**Description of the task:**
Please transcribe the lines below exactly, and leave every image behind.

**Record set:**
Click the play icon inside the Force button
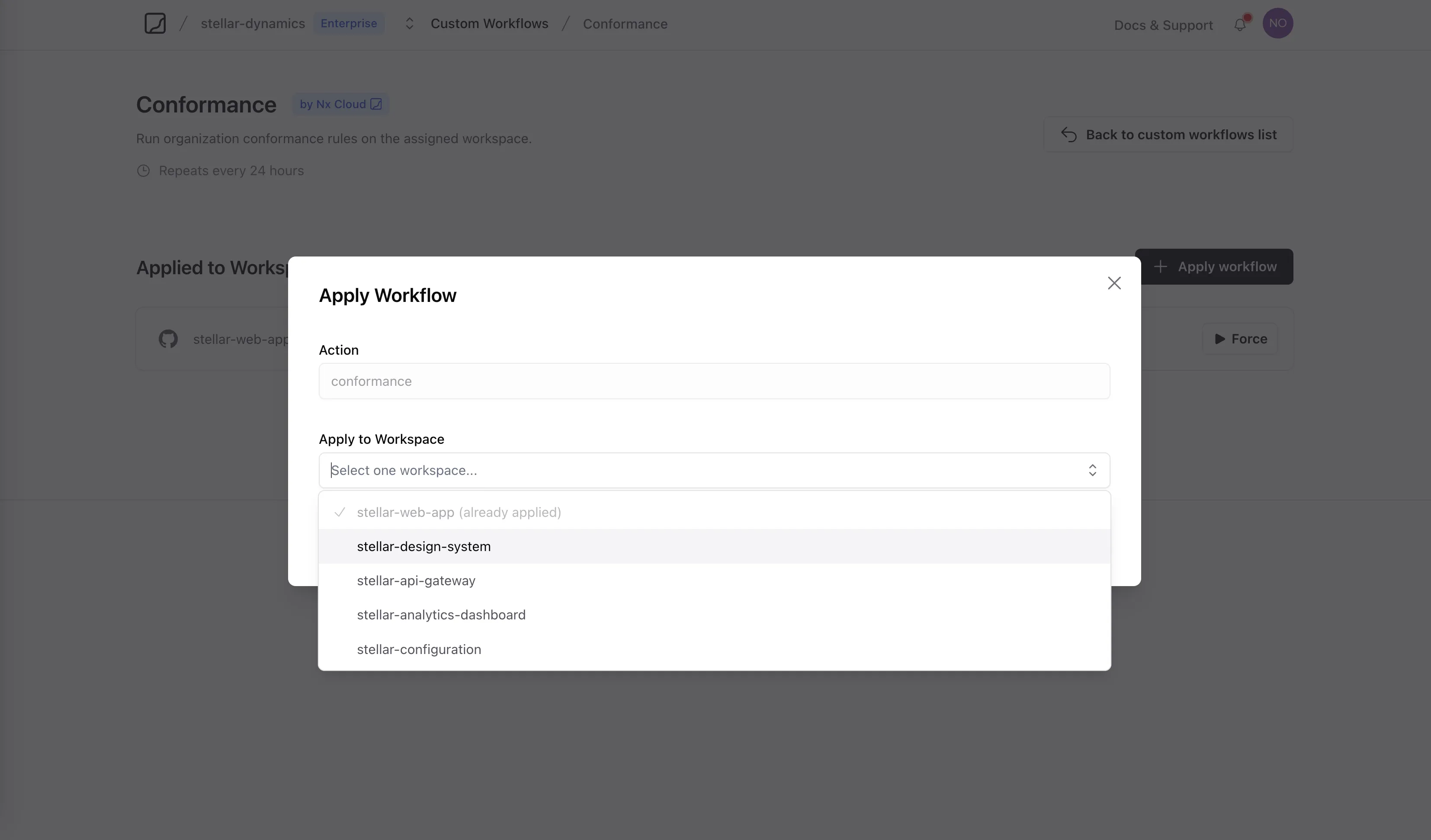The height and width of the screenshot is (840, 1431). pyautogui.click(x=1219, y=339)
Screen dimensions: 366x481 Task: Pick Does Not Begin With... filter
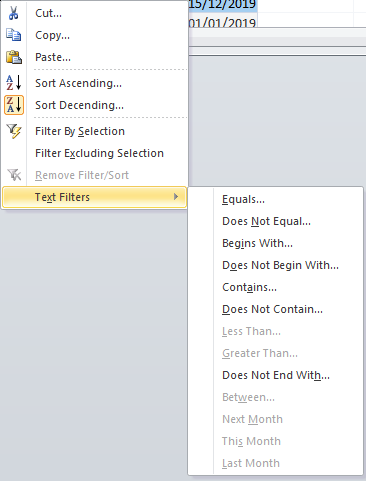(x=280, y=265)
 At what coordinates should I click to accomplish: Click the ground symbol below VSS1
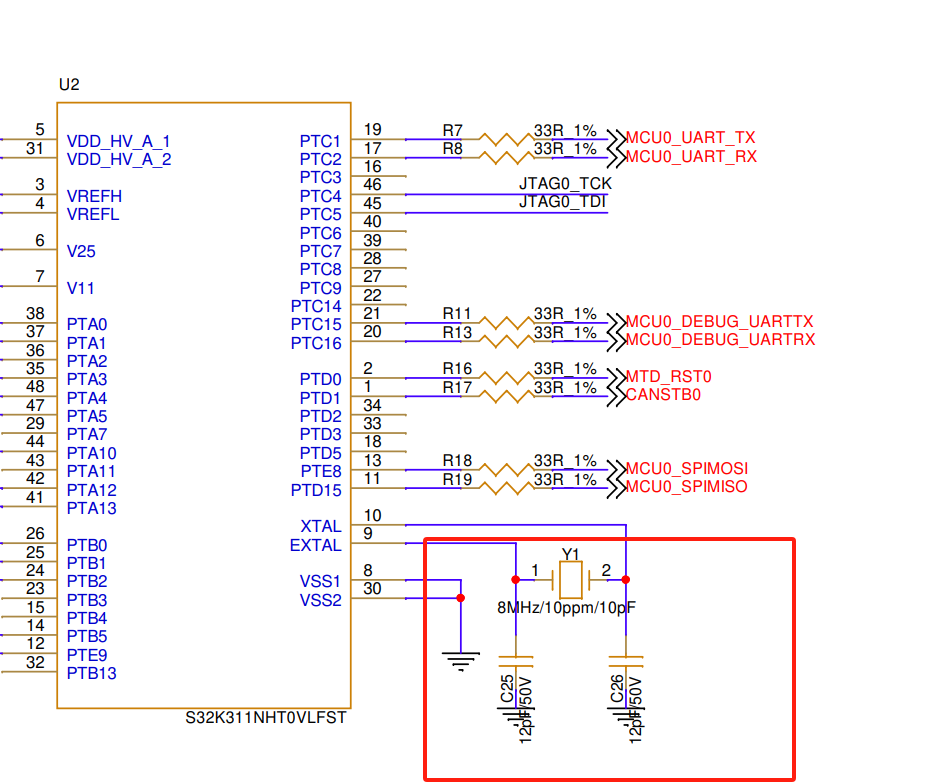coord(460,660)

**Answer area:**
Click the play icon inside the Force button
The height and width of the screenshot is (840, 1431). pyautogui.click(x=1219, y=339)
Screen dimensions: 366x481 Task: Pick Does Not Begin With... filter
(x=280, y=265)
 At what coordinates should I click to accomplish: Click the ground symbol below VSS1
coord(460,660)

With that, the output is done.